This is such a let down to me.  I’m trying to focus on the good, because my god what a blast it was, but the fact that it ended not due to a mistake, not due to a miscalculation, or some accident, but just cause my body’s fucked up, is hard NOT to focus on.  I don’t know WHY my back hurts, but if both doctors are right, it was just too much for my already compromised spine to handle.  Somehow, like I said, I think there’s something else involved.  It continues to worsen.  I’ve got 3 morphine tablets in me, a couple Heinekens and a bowl of weed, you’d think I’d be sleeping or at least comfortable.  Instead, I’m doing laundry, writing and am wide awake at 1:50 AM,  … and I hurt.  Go figure.
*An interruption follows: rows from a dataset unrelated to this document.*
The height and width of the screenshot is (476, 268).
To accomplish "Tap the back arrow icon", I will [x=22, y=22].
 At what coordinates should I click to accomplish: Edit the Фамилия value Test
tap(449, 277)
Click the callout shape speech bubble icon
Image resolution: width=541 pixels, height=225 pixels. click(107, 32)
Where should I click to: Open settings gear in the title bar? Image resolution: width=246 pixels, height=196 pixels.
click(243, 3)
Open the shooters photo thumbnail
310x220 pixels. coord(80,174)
I’m sure when I get the book going, chapters and topics and anecdotes and such are coming to me in my head, and I start recalling all the details I left out, so many memories will come back, as they did when I just read the blog entries.  I am trying to fill in the blanks by reading it, and like I said, I get immediate visual recollections of the places, homes, landscapes and all, and more details come back to me.  When I read it, it amazed even me how many people I met (and only a fraction were mentioned!) and what a variety of places I walked through, by landscape, urbanity, culture, even food choices.  Each state is almost like a mini-country, each has their own laws, their own language (well, just variants and accents and local words) and their own food.  Ethnicities were different in places.  Some predominately Italian, Finnish, Black, etc.  So I’m hoping as I get writing, more will come back to me and I’ll glean more reason and lessons and morals and such from my odyssey.
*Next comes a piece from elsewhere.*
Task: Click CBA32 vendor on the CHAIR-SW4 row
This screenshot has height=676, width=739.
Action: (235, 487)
I feel changed.  I look the same, except people comment on my legs (is that good, to say I have walkers’ legs? Or does it mean I have big muscular dudes-legs?) and I have a tan, but inside I feel changed.  I feel more at peace (when not in LA), I have a depth to me I don’t think I had, or not AS “deep” anyway.  I feel like I took college courses in Life.  I think I probably got a B. I don’t ALWAYS learn from my mistakes,  Some I make time and again.  Perhaps at that point they’re not mistakes, they’re just bad habits. But I feel different, like I have something you don’t, but NOT in a bragging way.  Like a young lady with the secret smile who’s the only one who knows she’s pregnant, I have a special THING inside me, I don’t know what to call it, and you can’t tell by looking at me, but it’s there.  It wasn’t there before.  I’m not the same person.  I feel wiser, I have a lot of love in me, I have never been more humbled in my life, I have never cried so much, tears of joy that is,… it was almost a daily occurrence. I have never worked so hard, missed someone so much, been so happy, felt so good (until the end there…)trusted so much and BEEN trusted so much, thought so much, acted so goofy, smiled so much or had so much fun in my whole life. I really took it all in, and loved every minute of it.  This back pain is really bothering me and it hurts like a bitch, but in all honesty, it was worth it.  I just want ’em to patch me up and get me back on the road. 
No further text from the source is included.